Why Are Advocacy Efforts Important?
I’m very active in my community. I meet many people in my walk of life. I attend town hall meetings, visit nursing homes and hospitals. My church family allows me the opportunity to visit places that would not be on my daily radar. I know this is arthritis awareness month so I wanted to highlight psoriatic arthritis.
I went to my local nursing home to visit. I have been going there for years. I’ve never seen anyone there with psoriasis or psoriatic arthritis. I was talking to the staff nurse one day about my disease and she stated that they had a resident there who does have psoriasis and psoriatic arthritis, but she only comes out of her room for meals. I asked if I could see her.
I was not prepared for what I saw. She was covered in psoriasis from head to toe and had a bad case of arthritis. She told me that she had this disease for about 60 years, but doesn’t do anything to take care of herself because she didn’t have insurance that would pay.
I will try and paint a picture as she was telling me her story. She was very bright and had come to the nursing home because her health was failing. She was in her fifties at that time and shocked that older people were acting like children at the nursing home; they would point and stare at her because of her condition. They would talk about her too. Her condition was very noticeable, flakes falling from her scalp and she was experiencing hair loss. She became miserable and her condition became worse because she couldn’t get proper treatment. She became very depressed and basically didn’t want to live anymore.
As a psoriasis advocate I knew I had to do something.
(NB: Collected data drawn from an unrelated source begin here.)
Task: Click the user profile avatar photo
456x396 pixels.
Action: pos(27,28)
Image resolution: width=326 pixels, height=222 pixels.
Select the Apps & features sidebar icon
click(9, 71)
I first started by visiting her as much as I could and writing her letters and giving her words of inspiration. I also gave her literature on different things to do and some tips to make her feel better. I let her know that she had to moisturize often so that her skin wouldn’t get dry. She picked and scratched a lot. I told her that would make it worse. I told her that if she was able to get outside and get a little sun which would help her skin and her joints; and to also stop stressing. I told her that putting hot towels or a hot pack on her achy muscles would relieve some of her stiffness and joint pain. My best line for her is “use it or lose it”. I told her to walk just a little each day to keep the joints flexible and her muscles strong.
“You meet people all the time and when you are empowered to empower someone else it makes all the difference in the world.”
I think we should speak out on how our elderly are treated in nursing homes, hospitals or even jails. Is it fair they can’t afford medical care? How about being talked about because of their condition? This is a situation that a lot of us don’t think about.These are the type of things that make advocacy efforts very important to me.
If we don’t speak out, who will?
I just can’t imagine being confined to my room all day. I can’t imagine having no family or friends for support. I can’t imagine my scalp itching so badly and I can’t wash it because I don’t have a dollar. Can you imagine no one coming to see you, ever? Think of the emotional trauma this can cause even the strongest person.
I have been visiting my friend for 3 years now. She is doing much better. I found a teaching hospital that sees her often and a drug company that gives her medication for free. I think when we are able to help somebody who is having a very hard time, we should.
As an advocate for psoriasis and psoriatic arthritis we can make a big impact in the lives of those with this disease. There are so many people with different situations and circumstances and this is why highlighting psoriatic arthritis during arthritis awareness month is important to me.